Malacañang tried to downplay the implications that the PSG had availed of “smuggled” anti-COVID vaccines. It was only late last month when the FDA finally gave authorization to the PSG upon the latter’s request to administer vaccines from Sinopharm for “compassionate use” only. Domingo, however, hastily clarified this does not exculpate the PSG if proven they indeed got anti-COVID vaccine shots that did not have an EUA yet from the FDA.
This got credence after erstwhile “special envoy” to China, veteran journalist Ramon Tulfo admitted two weeks ago in his The Manila Times column that he, too, got Sinopharm anti-COVID jab. According to the same public “confessions” of Tulfo, he did it while trying to negotiate as local distributor for Sinopharm in the Philippines. Tulfo added he told President Duterte all about these in a private visit at Malacañang late last year.
We heard loud whispers though emanating from Chinatown in Binondo that the Philippines could have actually gotten “4 million doses” of anti-COVID vaccines and delivered as early as October last year. However, intervening events obviously botched it.
This was after President Duterte made a speech before a virtual conference of the United Nations General Assembly held in New York in October last year. Speaking in that global forum, President Duterte renewed his appeals for “universal access” of anti-COVID vaccines to low-income countries like the Philippines after richer countries cornered the vaccines so far produced and pre-paid already their bulk orders.

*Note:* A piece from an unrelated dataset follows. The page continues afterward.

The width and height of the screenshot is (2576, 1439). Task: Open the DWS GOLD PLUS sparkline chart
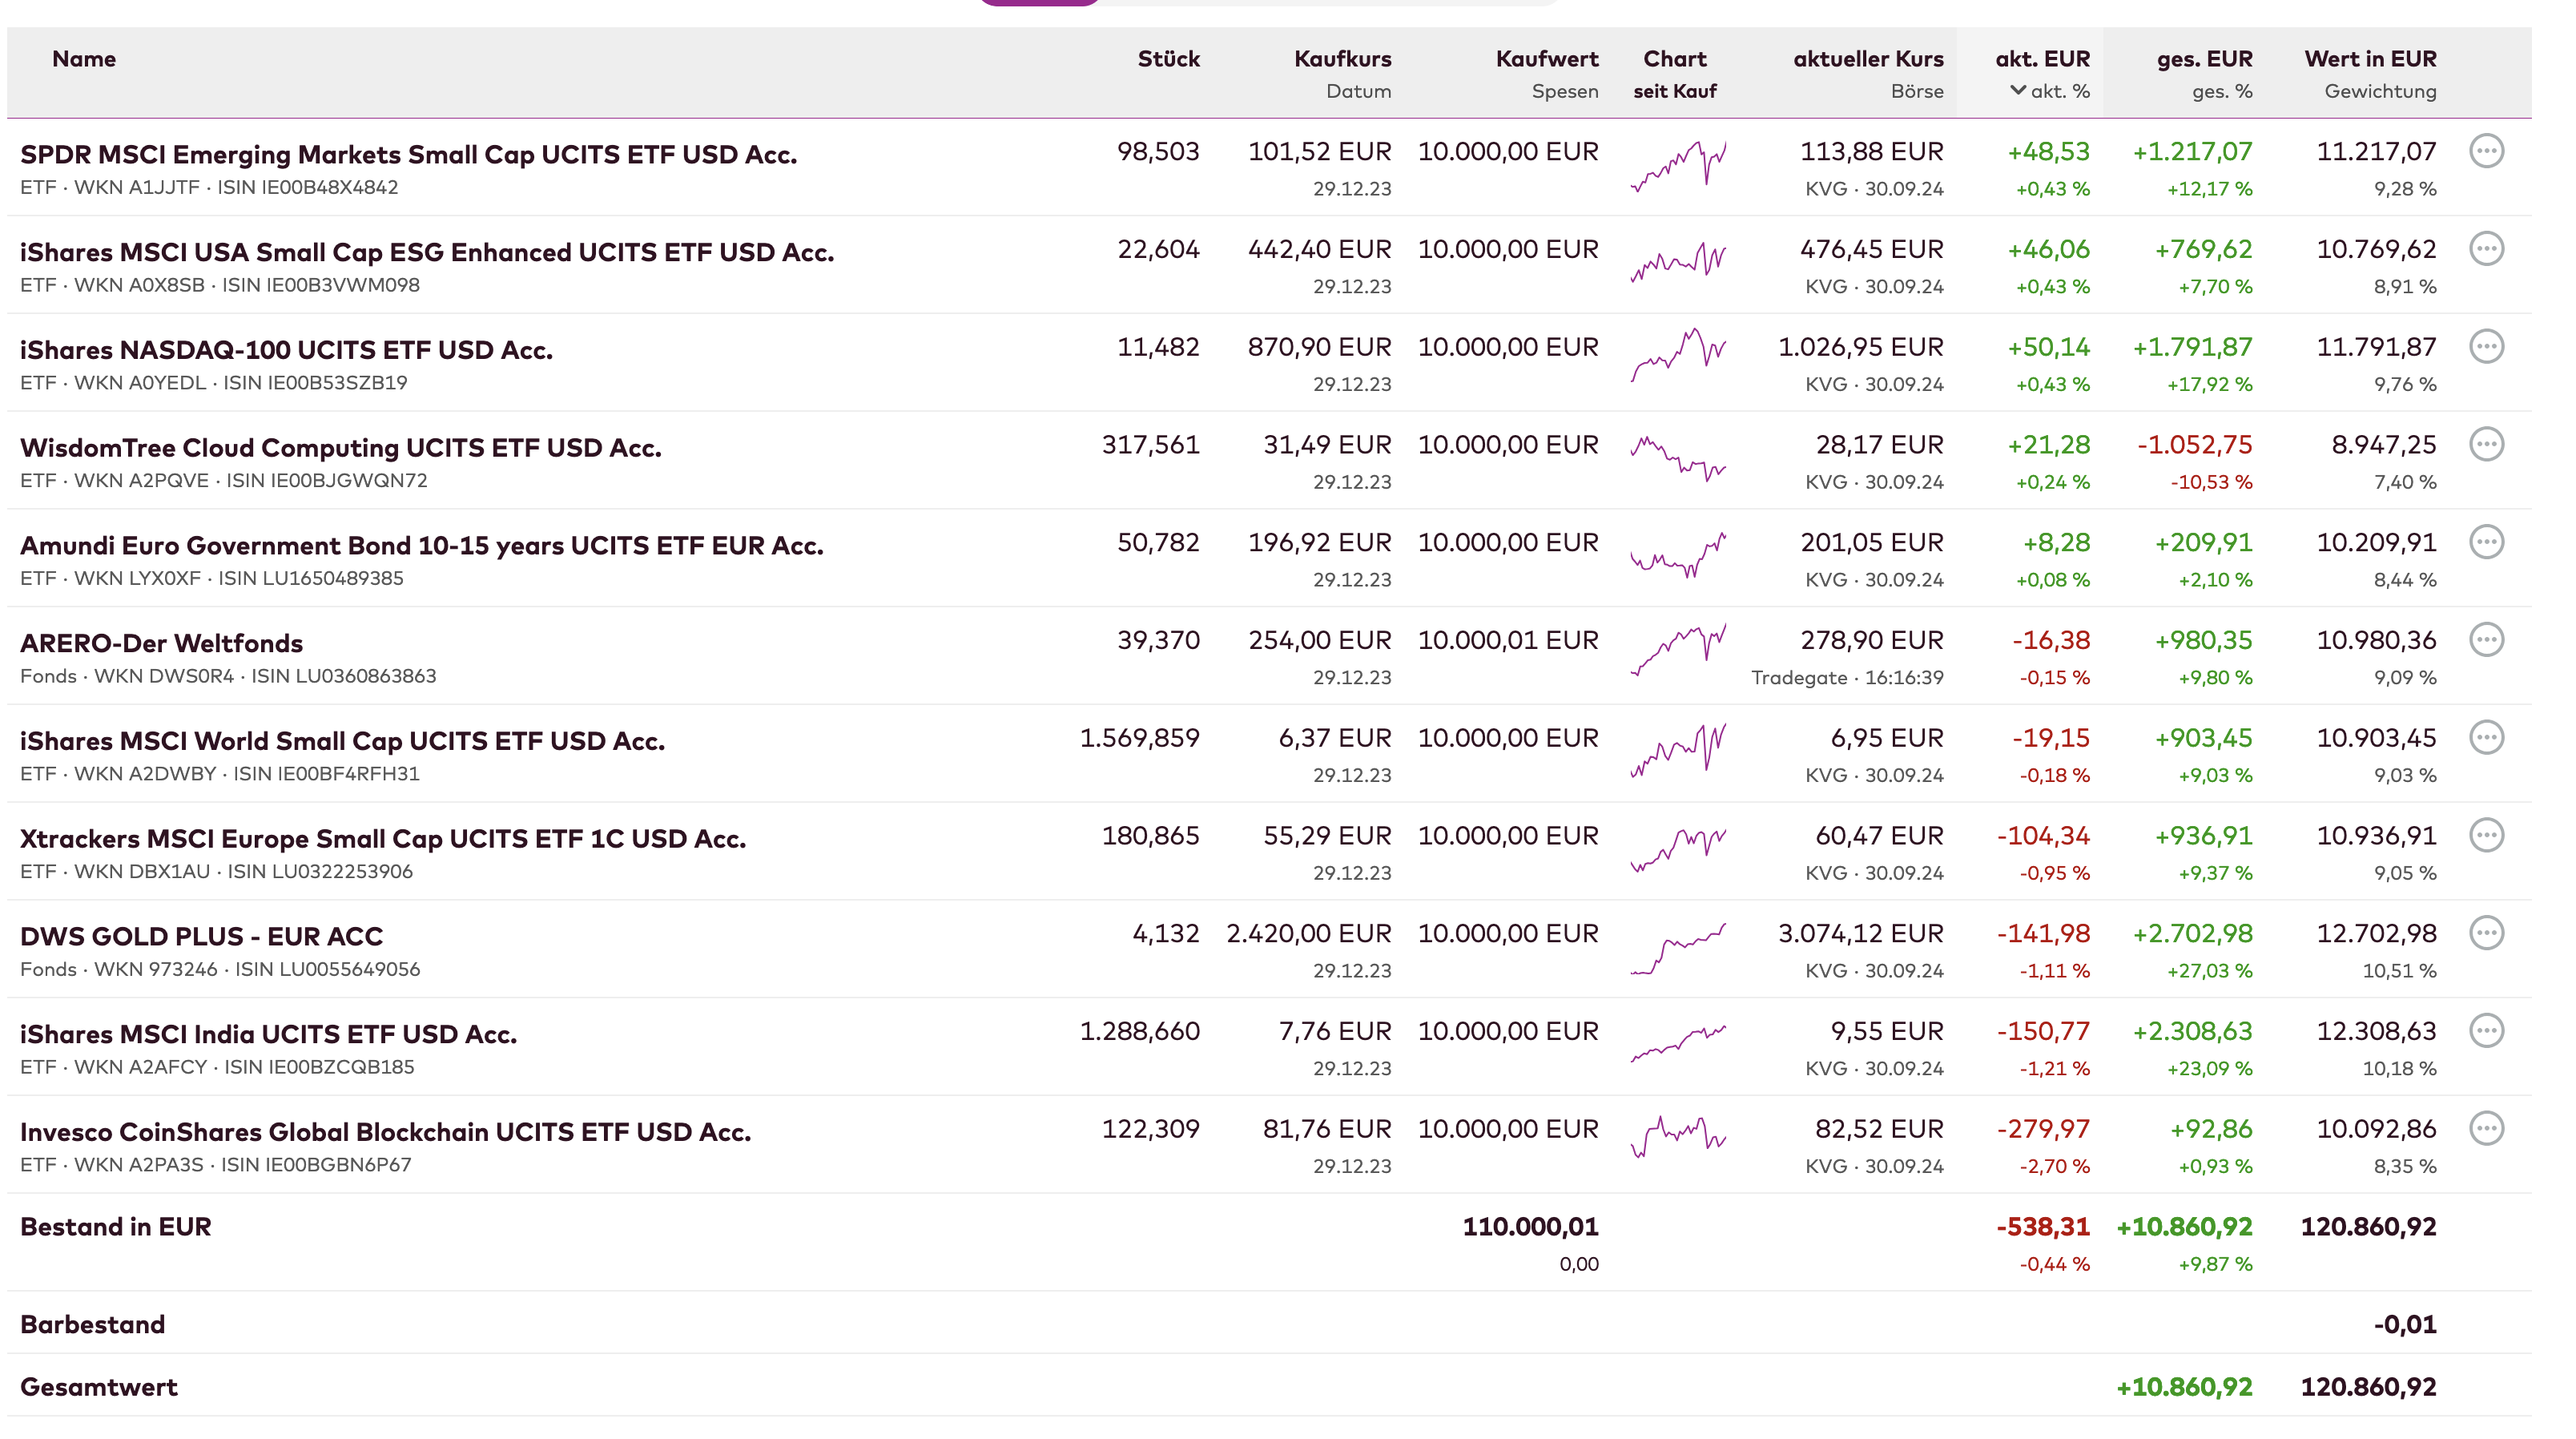[1678, 949]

It was also in the same speech when President Duterte reopened old wounds with Beijing over the contested South China Sea dispute by reiterating the Philippine victory at The Hague ruling in favor of our country’s claims in West Philippine Sea. This indeed raised the hackles of Uncle Xi, according to our talking birds from Binondo Chinatown.
Then, we started seeing our neighboring countries from the Association of South East Asian Nations (ASEAN) getting already their anti-COVID vaccines supply, one after the other, either purchased from or mostly donated by China. So, out of the ten-member states of the ASEAN, the Philippines was the last to get its Uncle Xi’s donated vaccines. We rolled out our vaccination program only last Monday, or the next day the Sinovac doses arrived here. But it was blamed to our FDA’s delayed issuance of EUA for Sinovac.
Last Thursday night, 525,600 doses of Oxford University-developed vaccines from AstraZeneca were flown from Belgium and delivered in Manila. Like he did for the donated Sinovac, President Duterte also led the reception for the AstraZeneca doses donated by several European Union (EU) member-states under the COVAX Facility of the World Health Organization (WHO).
The Philippines is among the low-income COVID-impacted countries as designated beneficiaries under the COVAX Facility. WHO Country Representative Rabindra Abeyasinghe disclosed, the Philippines stands to receive around 4.5 million doses more of AstraZeneca’s COVID-19 vaccines until May this year from the COVAX Facility. That is, if there will be no more complications with President Duterte’s EU-politics.
Around the same months, vaccines from Pfizer and Moderna are slated to be deployed to the Philippines from the United States (US). This comes as President Duterte is obviously playing his “VFA” card anew with the US, to extend or not the Visiting Forces Agreement (VFA).
This is our vaccine security, Philippine style.